'''
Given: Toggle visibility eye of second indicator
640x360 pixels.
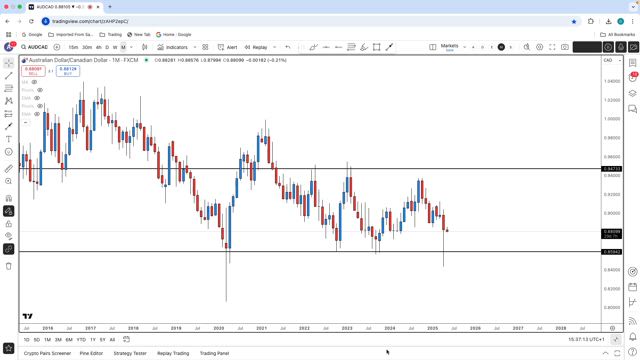Looking at the screenshot, I should (40, 90).
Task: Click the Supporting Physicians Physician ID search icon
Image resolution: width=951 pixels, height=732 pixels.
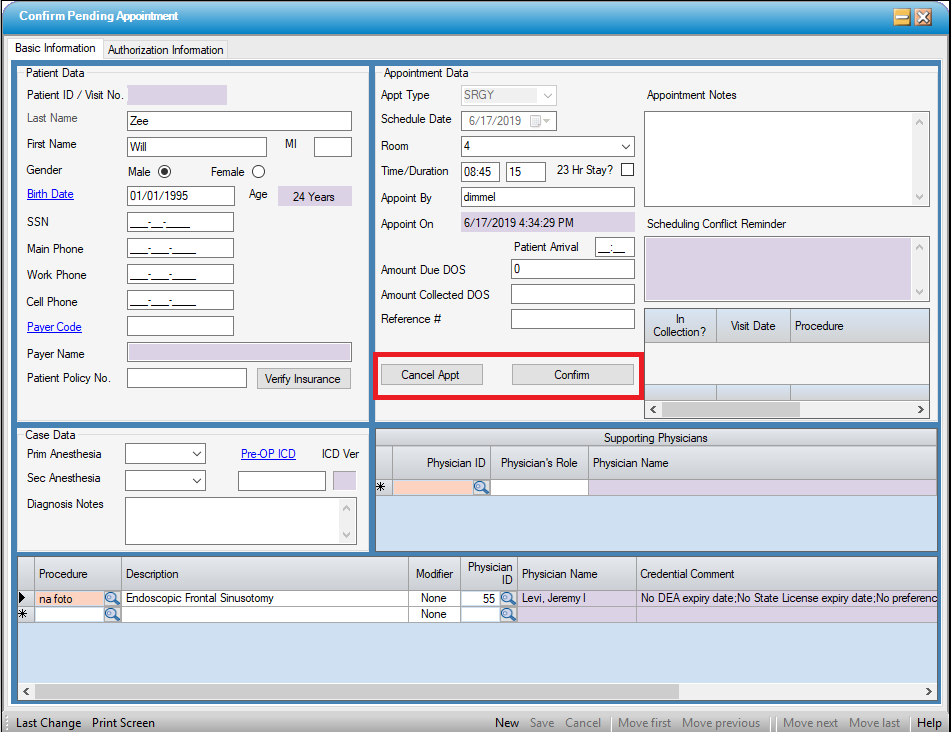Action: tap(481, 487)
'''
What this task involves: All of the data is to be reproduced exactly, with the pictures left out.

Answer area:
Given: Toggle visibility eye of second indicator
640x360 pixels.
Looking at the screenshot, I should (40, 90).
Task: Click the Supporting Physicians Physician ID search icon
Image resolution: width=951 pixels, height=732 pixels.
Action: tap(481, 487)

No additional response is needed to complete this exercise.